▼▼▼
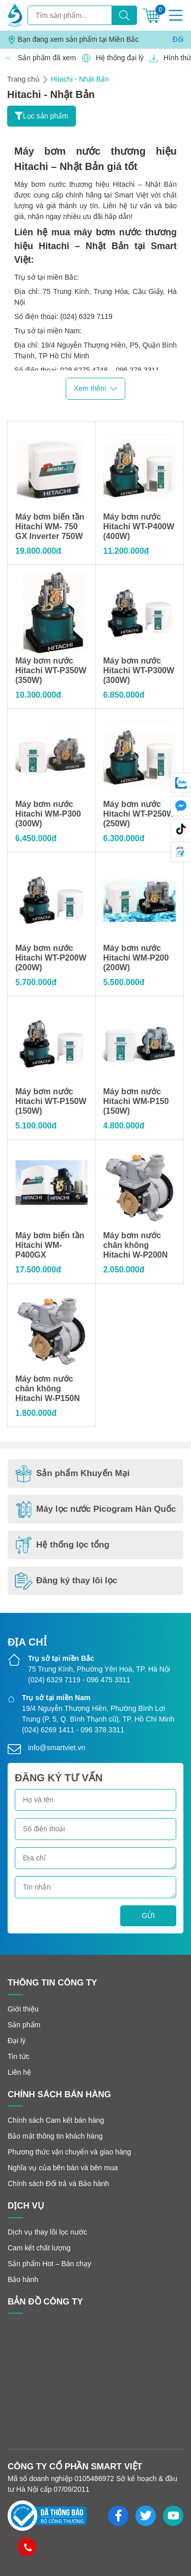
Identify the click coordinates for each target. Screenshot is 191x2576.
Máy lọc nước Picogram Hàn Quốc (95, 1509)
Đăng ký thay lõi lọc (66, 1581)
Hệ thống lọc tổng (62, 1545)
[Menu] (175, 15)
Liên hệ (19, 2072)
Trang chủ (23, 79)
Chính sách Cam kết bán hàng (56, 2120)
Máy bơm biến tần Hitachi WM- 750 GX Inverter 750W (50, 526)
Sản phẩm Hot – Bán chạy (49, 2264)
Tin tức (19, 2056)
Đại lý (16, 2041)
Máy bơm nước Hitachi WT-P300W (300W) (139, 670)
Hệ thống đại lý (109, 58)
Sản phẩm (24, 2025)
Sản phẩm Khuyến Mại (72, 1474)
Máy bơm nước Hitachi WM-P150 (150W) (136, 1101)
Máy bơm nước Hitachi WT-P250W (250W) (139, 814)
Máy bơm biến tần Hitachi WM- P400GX (50, 1245)
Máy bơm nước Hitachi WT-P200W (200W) (51, 958)
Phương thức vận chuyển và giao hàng (69, 2152)
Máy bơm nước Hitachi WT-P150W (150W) (51, 1101)
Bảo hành (23, 2279)
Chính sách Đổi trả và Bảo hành (58, 2183)
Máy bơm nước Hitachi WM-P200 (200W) (136, 958)
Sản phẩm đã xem (37, 58)
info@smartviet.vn (56, 1748)
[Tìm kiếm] (124, 15)
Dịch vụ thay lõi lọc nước (47, 2232)
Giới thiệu (23, 2009)
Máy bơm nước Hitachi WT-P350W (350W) (51, 670)
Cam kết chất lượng (39, 2248)
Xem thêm (95, 388)
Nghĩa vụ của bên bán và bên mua (63, 2168)
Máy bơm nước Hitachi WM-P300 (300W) (48, 814)
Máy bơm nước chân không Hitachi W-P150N (47, 1389)
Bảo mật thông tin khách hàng (55, 2136)
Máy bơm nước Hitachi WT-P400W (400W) (139, 526)
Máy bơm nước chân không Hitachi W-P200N (135, 1245)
▲▲▲
Please write out every line above again, leaving out the picture, and shift each answer coordinate by adding 146 to both of its numbers.

| ANSWER FOR THE TASK |
Identify the click coordinates for each target. Screenshot is 191x2576.
Máy lọc nước Picogram Hàn Quốc (241, 1655)
Đăng ký thay lõi lọc (212, 1727)
Hệ thống lọc tổng (208, 1691)
[Menu] (321, 161)
Liên hệ (165, 2218)
Trang chủ (169, 225)
Chính sách Cam kết bán hàng (202, 2266)
Máy bơm biến tần Hitachi WM- 750 GX Inverter 750W (196, 672)
Sản phẩm Hot – Bán chạy (195, 2410)
Tin tức (165, 2202)
Đại lý (162, 2187)
Máy bơm nước Hitachi WT-P300W (300W) (285, 816)
Hệ thống đại lý (255, 204)
Sản phẩm (170, 2171)
Sản phẩm Khuyến Mại (218, 1620)
Máy bơm nước Hitachi WM-P150 (150W) (282, 1247)
Máy bơm nước Hitachi WT-P250W (250W) (285, 960)
Máy bơm biến tần Hitachi WM- P400GX (196, 1391)
Máy bơm nước Hitachi WT-P200W (200W) (197, 1104)
Phương thức vận chuyển và giao hàng (215, 2298)
Máy bơm nước Hitachi WT-P150W (150W) (197, 1247)
Bảo hành (169, 2425)
Chính sách Đổi trả và Bảo hành (204, 2329)
Máy bơm nước Hitachi WM-P200 (200W) (282, 1104)
Sản phẩm đã xem (183, 204)
info@smartviet.vn (202, 1894)
[Tìm kiếm] (270, 161)
Dịch vụ thay lõi lọc nước (193, 2378)
Giới thiệu (169, 2155)
Máy bơm nước Hitachi WT-P350W (350W) (197, 816)
Cam kết chất lượng (185, 2394)
Xem thêm (241, 534)
Nghĩa vụ của bên bán và bên mua (209, 2314)
Máy bơm nước Hitachi WM-P300 (300W) (194, 960)
Máy bơm nước chân không Hitachi W-P150N (193, 1535)
Bảo mật thông tin khách hàng (201, 2282)
Máy bơm nước Hitachi WT-P400W (400W) (285, 672)
Máy bơm nước chân không Hitachi W-P200N (281, 1391)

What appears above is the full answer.